Assim, optou por apostar num mercado de menor dimensão porque, considera, é “mais arriscado” abrir negócios em cidades maiores: “Prefiro ser o capitão de um barco mais pequeno”, graceja o ‘chef’, que abriu o restaurante em 2022.
No mesmo ano, Sky Visser abriu o Céu, um restaurante que junta a gastronomia asiática e da América do Sul, inspirada nos sabores que experimentou desde sempre: filho de pai holandês e mãe indonésia, nasceu e cresceu em Curaçau, nas Caraíbas.
Atualmente com 27 anos, o ‘chef’ chegou ao Algarve também influenciado pelos pais, que se mudaram para a região quando se reformaram, e depressa se apaixonou pelo estilo de vida, invernos amenos e qualidade dos produtos.
“Precisava de um sítio não muito frio, com um estilo de vida mais calmo.

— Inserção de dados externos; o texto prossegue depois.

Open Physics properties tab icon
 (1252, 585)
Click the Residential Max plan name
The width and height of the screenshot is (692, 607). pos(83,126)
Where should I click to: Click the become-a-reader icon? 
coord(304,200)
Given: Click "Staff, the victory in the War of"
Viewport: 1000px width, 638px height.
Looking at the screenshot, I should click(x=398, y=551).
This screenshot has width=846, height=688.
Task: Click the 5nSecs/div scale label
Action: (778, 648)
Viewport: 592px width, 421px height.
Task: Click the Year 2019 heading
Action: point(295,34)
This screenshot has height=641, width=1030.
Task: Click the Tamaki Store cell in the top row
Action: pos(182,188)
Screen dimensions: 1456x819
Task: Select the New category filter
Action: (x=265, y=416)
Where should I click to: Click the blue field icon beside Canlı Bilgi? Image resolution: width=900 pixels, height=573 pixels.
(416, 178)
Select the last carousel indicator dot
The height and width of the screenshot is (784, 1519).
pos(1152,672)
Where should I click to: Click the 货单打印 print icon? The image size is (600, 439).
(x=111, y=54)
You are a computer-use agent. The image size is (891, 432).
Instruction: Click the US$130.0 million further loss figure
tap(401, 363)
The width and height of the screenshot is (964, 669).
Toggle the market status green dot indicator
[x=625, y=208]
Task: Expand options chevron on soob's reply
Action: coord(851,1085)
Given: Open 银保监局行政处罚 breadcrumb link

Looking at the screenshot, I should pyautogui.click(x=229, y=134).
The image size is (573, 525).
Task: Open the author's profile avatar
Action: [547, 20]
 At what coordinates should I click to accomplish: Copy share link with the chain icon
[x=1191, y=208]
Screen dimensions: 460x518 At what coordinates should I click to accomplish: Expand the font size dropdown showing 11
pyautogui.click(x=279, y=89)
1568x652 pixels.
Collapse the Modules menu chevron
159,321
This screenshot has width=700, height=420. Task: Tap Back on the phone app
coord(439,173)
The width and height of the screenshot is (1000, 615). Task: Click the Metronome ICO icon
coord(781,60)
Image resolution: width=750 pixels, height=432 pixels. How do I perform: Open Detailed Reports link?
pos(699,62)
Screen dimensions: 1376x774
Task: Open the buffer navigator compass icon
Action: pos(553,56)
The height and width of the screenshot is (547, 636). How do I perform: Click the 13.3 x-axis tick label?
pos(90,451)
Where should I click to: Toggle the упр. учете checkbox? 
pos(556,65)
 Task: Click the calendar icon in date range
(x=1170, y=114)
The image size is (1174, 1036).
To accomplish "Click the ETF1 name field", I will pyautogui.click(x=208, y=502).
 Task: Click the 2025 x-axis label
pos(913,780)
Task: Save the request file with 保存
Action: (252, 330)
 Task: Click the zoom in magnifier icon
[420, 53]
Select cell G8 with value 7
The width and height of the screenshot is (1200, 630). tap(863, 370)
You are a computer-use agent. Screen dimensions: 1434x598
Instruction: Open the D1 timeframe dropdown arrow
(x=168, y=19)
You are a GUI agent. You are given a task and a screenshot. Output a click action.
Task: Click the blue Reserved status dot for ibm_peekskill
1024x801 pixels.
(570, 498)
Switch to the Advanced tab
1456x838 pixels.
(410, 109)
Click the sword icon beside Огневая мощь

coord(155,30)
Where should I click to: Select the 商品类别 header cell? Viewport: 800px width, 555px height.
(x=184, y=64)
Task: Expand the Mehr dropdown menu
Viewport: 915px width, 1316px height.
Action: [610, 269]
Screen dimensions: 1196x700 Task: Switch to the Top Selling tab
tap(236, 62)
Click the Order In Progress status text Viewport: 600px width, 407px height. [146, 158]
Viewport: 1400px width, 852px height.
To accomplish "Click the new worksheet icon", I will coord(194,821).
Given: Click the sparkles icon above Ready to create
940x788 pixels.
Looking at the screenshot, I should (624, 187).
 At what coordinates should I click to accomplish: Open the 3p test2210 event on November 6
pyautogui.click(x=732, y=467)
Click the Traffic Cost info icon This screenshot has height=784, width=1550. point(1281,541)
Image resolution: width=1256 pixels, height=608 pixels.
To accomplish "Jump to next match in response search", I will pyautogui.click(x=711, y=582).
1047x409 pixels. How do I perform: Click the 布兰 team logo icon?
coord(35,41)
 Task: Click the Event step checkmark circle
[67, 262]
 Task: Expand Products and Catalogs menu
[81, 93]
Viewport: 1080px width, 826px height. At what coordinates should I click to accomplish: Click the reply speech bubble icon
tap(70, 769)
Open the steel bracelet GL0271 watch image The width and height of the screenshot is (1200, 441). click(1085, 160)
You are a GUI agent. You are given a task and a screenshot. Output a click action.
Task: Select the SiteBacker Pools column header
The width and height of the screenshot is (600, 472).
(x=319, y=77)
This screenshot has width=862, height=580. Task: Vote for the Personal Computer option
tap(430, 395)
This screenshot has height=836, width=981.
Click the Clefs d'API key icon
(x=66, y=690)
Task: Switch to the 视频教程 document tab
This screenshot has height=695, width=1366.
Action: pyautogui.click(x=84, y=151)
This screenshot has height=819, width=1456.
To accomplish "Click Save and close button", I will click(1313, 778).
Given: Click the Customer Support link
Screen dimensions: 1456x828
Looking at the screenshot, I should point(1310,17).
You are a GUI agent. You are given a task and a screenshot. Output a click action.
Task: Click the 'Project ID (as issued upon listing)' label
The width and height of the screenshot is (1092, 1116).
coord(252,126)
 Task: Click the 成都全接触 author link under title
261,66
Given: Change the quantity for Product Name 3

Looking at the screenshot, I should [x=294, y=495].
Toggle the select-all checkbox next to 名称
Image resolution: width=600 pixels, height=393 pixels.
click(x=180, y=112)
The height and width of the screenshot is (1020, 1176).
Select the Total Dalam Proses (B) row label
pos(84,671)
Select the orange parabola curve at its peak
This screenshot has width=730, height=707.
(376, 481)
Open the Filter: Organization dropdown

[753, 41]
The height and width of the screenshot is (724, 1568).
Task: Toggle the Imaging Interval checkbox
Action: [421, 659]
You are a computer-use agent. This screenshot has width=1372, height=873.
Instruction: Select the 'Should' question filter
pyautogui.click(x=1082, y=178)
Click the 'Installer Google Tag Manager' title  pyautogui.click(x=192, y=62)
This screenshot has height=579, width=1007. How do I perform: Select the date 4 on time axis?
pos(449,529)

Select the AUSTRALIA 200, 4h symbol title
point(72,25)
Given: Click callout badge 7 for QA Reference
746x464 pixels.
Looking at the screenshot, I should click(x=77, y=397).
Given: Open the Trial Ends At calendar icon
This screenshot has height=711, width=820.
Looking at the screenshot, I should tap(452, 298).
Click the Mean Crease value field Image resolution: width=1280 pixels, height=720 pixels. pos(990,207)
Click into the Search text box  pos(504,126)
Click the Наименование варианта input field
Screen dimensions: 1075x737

Faro tem muito potencial, é quase uma cidade esquecida, porque o ‘boom’ do turismo chegou aqui mais tarde do que noutros pontos do Algarve, o que foi bom para a cidade”, considera.
Apesar de a capital algarvia ser a cidade com o maior número de habitantes do distrito, durante muito tempo o seu aeroporto funcionou apenas como porta de entrada para milhares de turistas.
O primeiro hostel na cidade abriu em 2011 e foi só em 2021 que Faro ganhou o seu primeiro hotel de cinco estrelas.
Este ano, pela primeira vez, um restaurante em Faro - o Alameda, do ‘chef’ Rui Sequeira -, foi galardoado pelo Guia Michelin Portugal 2026 com uma estrela, que distingue uma ‘cozinha de grande nível, compensa parar’.